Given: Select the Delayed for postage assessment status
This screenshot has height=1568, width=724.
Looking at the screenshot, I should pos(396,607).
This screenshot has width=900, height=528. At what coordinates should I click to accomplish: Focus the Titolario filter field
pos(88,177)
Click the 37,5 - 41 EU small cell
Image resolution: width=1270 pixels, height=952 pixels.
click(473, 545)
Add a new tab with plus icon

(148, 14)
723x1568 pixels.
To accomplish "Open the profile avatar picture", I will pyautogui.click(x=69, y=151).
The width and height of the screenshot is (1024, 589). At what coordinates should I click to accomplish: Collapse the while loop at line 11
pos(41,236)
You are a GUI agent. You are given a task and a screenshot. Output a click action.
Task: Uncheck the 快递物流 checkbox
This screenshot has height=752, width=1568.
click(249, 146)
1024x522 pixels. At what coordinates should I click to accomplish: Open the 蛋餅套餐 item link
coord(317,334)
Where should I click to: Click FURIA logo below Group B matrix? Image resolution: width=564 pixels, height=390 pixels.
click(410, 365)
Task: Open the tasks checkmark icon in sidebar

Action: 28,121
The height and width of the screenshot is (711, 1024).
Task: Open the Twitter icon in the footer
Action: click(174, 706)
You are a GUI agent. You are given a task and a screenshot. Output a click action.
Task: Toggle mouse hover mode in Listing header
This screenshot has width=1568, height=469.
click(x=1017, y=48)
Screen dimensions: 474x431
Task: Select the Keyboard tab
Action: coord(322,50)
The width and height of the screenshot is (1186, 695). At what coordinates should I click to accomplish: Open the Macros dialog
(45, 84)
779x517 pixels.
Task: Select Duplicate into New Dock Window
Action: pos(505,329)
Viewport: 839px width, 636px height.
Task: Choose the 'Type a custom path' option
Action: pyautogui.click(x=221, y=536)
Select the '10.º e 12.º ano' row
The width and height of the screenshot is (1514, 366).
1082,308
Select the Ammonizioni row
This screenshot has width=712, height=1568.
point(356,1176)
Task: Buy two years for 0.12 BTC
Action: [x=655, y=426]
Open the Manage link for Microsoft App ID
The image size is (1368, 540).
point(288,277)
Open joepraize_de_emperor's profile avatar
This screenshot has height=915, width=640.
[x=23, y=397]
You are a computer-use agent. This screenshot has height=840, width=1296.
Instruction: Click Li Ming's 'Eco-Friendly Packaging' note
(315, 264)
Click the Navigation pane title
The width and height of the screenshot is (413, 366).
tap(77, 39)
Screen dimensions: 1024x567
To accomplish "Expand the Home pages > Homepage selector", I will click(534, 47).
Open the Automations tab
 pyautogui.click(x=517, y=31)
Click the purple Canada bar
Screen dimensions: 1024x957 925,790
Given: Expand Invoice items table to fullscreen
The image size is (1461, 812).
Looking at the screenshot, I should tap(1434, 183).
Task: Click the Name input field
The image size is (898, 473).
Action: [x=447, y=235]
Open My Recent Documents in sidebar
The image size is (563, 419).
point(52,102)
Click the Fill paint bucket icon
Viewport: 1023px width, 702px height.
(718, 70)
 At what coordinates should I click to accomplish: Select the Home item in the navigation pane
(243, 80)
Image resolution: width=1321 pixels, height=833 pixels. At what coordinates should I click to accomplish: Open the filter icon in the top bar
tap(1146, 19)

------------------------------

Whenever a line of the listing contains the word "Expand", it counts; say the total only.

(FINAL ANSWER) 2